Rad poussa un cri de joie. Il prit Hira dans ses bras et mit un baiser sur le hublot de son casque.

Mais déjà il voyait toutes les utilisations possibles de ce qu’ils avaient découvert.

Dans l’heure qui suivit, des nouvelles du même genre affluèrent de toutes parts, et non seulement en provenance des villes terrestres, mais aussi de diverses planètes. La plus sensationnelle émanait de la planète Orris, la perle de la constellation du Scorpion. L’infiltration des durups y avait atteint des proportions considérables, sans que personne s’en rendît compte. Dans la capitale, Iltaine, une des villes les plus peuplées de la galaxie, à peine l’expérience eût-elle commencé que des milliers de durups s’envolèrent en émettant leur redoutable vibration. Les services de défense, qui étaient sur le qui-vive, purent en abattre des quantités.

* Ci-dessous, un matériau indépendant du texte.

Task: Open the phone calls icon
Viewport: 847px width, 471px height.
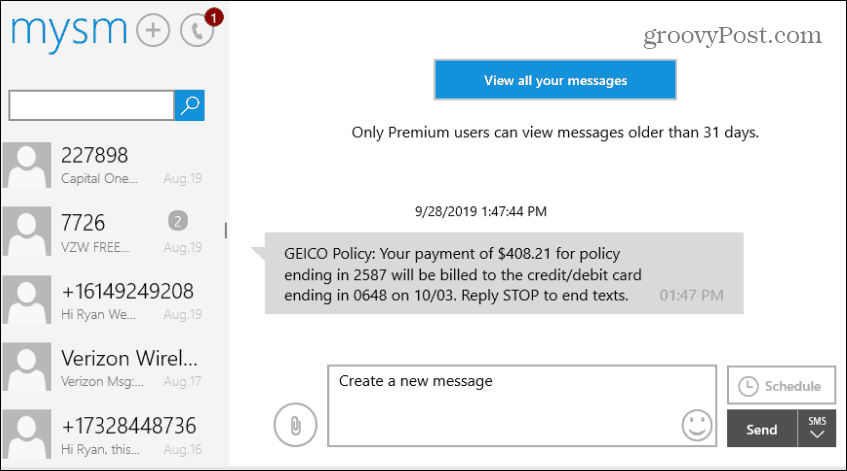Action: click(197, 30)
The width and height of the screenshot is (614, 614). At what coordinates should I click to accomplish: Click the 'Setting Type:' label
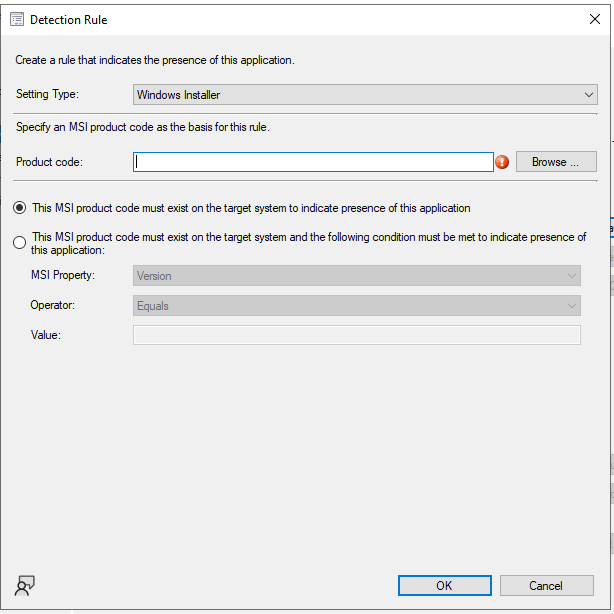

Il était clair que les durups avaient horreur de l’éther à un point tel qu’ils ne pouvaient absolument pas souffrir son contact ou même simplement son odeur. Pourquoi ? On n’en savait rien évidemment, et on ne le sut jamais. Mais le fait était là, et il restait maintenant à l’exploiter au maximum.

Ce soir-là, lorsqu’ils regagnèrent leurs astronefs respectifs qui devaient les ramener à Bory-Sinov, sur la planète Brael, Rad et Hira avaient le cœur léger. Ils se séparèrent sans trop de peine pour vingt-quatre heures.